Good luck, AJ. Glad to see your dad is supporting you. You deserve it. You are rare now a days- all the other kids your age have the phone stuck in their ear 24/7 or are playing video games.
If you lived closer, I' keep you stocked with wood!!
.......................Jim


----------



## a1Jim (Aug 9, 2008)

That's great you have more room AJ
first layout where all of tools are going to go and any future tools might go and then see where you can store things like lumber. I try not to use floor space for anything but equipment and work tables,so I hang everything I can on the wall,ceiling or in and around the equipment and benches.


----------



## Surfside (Jun 13, 2012)

I say, repaint! Bright colors can make the shop look bigger. Place small plants, this makes the shop livelier! Just small plants so it wont bother you while moving inside the shop. How about a picture of your place?


----------



## AJswoodshop (Mar 2, 2012)

Go check out my workshop photo's for more about my workshop. Thanks for all the great ideas guys!
Oh and another thing Jim, I don't even have video games! Don't have time, always working out in the shop. Or riding my bicycle!
AJ


----------



## tierraverde (Dec 1, 2009)

AJ,
You are every Father's dream son. Don't ever change, as, you my friend are going places. What a great Son AND Grandson.


----------



## tierraverde (Dec 1, 2009)

AJ,
Where are you located?
I have a Craftsman contractor tablesaw (bench type) and a Ryobi router table, including the router you may be able to use. No charge, just my way of giving to a fella that could make it useful.
PM me if you don't want to give out your area.
I'm in the Chicago area.
Jim C


----------



## KnickKnack (Aug 20, 2008)

Send me some comments of ideas for storage space, and making your shop more comfortable.

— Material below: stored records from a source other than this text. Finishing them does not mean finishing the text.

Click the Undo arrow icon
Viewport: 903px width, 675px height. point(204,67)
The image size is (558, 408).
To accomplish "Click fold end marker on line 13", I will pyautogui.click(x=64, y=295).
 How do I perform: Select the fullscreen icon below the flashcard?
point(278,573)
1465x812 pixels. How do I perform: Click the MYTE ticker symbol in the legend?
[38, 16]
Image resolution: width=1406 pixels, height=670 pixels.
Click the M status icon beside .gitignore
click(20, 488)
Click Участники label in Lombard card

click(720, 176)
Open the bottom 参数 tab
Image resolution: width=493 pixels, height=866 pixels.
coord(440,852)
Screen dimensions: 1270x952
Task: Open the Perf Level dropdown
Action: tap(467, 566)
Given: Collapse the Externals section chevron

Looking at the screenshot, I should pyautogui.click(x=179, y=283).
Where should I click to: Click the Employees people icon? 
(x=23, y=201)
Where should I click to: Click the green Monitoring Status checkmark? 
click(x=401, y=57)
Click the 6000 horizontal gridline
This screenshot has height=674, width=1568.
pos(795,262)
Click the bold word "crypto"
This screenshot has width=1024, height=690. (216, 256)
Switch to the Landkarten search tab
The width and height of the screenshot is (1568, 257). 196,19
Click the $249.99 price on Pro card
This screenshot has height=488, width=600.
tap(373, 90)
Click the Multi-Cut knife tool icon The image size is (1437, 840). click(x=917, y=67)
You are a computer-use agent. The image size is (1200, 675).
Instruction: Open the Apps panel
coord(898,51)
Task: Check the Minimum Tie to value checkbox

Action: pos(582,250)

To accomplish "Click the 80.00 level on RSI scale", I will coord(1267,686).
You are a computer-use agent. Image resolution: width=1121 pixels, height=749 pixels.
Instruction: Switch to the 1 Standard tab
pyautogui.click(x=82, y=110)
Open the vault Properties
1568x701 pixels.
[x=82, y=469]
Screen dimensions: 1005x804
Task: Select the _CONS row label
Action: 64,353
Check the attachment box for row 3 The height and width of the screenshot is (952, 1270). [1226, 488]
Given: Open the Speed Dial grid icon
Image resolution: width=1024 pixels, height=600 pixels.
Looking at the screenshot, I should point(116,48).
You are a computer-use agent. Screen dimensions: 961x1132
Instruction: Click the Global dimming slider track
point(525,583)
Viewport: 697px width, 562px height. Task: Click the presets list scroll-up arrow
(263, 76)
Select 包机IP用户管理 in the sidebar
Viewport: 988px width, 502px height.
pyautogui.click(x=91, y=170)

Carpet the floor - with cheap carpet - every day I drop something, and every day I'm grateful I had carpet on the floor to protect that chisel, blade, or piece I was working on.


----------



## Surfside (Jun 13, 2012)

AJ,

I forgot to mention this in my previous comment. Make sure enough sun or natural light can enter your shop. Dim places in the shop makes it uncomfortable for me to work.


----------



## BinghamtonEd (Nov 30, 2011)

Mini fridge . Always nice to have a cold beverage, or snack, on hand.


----------



## steamfab (Jun 6, 2012)

That's why your Dad gave you enough space. You are such a fine, young man! Bless you …


----------



## Gshepherd (May 16, 2012)

AJ, now if your going to be doing some serious sanding, spraying, ect….. be sure to have Dad move the other car out…... Maybe put up a couple pull down shades between your side and the car just in case something goes flying it will help deflect. It happens and it will…. Been there and done that myself… Send me a addy where I can send you a few things I have laying around catching dust that you will put to use…...


----------



## ArlinEastman (May 22, 2011)

AJ

Congrats buddy. The only thing I can say is put your tools, tables, and equipment where you can use it the best way. Also put any big equipment in wheels.

Arlin

Edit, Also add your pictures to my post of Workshops of your dreams.


----------